Afrique : entre deux blocs, l’audace de l’autonomie

D’un côté, l’Organisation du traité de l’Atlantique Nord (OTAN) cherche la domination mondiale, y compris en Afrique, elle n’est qu’un instrument de l’hégémonie américaine. L’Alliance atlantique et son organisation militaire, nées en 1949, ont servi de structure au bloc occidental dirigé par les États-Unis durant les cinquante années suivantes, jusqu’à la fin de la guerre froide. Elle a sapée l’indépendance de beaucoup des pays africains, dont celle de la République Démocratique du Congo, et en entretenant un monde injuste et une colonisation larvée, ont brisé les destins des peuples africains.

De l’autre côté, depuis plus de 20 ans, la Chine prend pied en Afrique, exploitant ses ressources tout en vendant ses marchandises à bas coût.

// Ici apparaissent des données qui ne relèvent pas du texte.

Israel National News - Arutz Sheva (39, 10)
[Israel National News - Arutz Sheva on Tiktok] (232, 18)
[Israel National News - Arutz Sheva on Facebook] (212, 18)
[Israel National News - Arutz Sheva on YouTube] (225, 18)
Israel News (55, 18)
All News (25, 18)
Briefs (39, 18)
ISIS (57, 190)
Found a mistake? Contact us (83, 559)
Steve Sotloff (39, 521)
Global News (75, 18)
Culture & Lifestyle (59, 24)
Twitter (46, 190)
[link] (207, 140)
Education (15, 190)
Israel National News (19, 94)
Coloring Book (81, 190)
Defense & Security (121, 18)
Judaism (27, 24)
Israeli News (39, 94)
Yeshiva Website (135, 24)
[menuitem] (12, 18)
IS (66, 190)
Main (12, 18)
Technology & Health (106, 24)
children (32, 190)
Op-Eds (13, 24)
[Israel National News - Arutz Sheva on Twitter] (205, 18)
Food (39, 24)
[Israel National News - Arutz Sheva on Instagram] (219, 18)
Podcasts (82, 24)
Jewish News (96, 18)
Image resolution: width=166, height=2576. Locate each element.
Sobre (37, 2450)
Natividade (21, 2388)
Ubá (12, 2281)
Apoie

Sa méthode? Des prêts tous azimuts soutenus par de gigantesques entreprises d’État chinoises. Néocolonialisme? Impérialisme? Mue par un appétit insatiable, Pékin semble ne reculer devant rien pour atteindre ses objectifs. Pillage des richesses, nouveaux liens de dépendance, entretien de la corruption, catastrophes écologiques, ..; les dérives chinoises sont protéiformes sur un continent au formidable potentiel de croissance, la République Démocratique du Congo en est la parfaite illustration. En filigrane, se dessinent les ressorts de la stratégie chinoise et de son ambition géopolitique : le “rêve chinois”, proclamé en 2012 par le secrétaire général du Parti communiste Xi Jinping, annonçait son ambition de devenir la première puissance mondiale… L’Afrique est le moyen pour y parvenir.

Dans ce monde de nouveau extrêmement instable, pratiquement dans une nouvelle guerre froide, quelle que soit la stratégie géopolitique d’un des blocs : “Sea Power” d’Alfred Mahan (1890), “Heartland” de Halford Mackinder (1904), “Rimland” de Nicholas Spykman (1942), “Containment” de George Kennan (1947), les décideurs africains doivent penser au-delà des théories traditionnelles axées sur la guerre et se demander : «Comment faire gagner l’Afrique dans cette campagne d’influence?». Pour cela, ils doivent réévaluer s’ils se concentrent sur les bons aspects de la concurrence entre les grandes puissances et se dépasser, sinon, des périls, il y en aura, pire que ceux passés.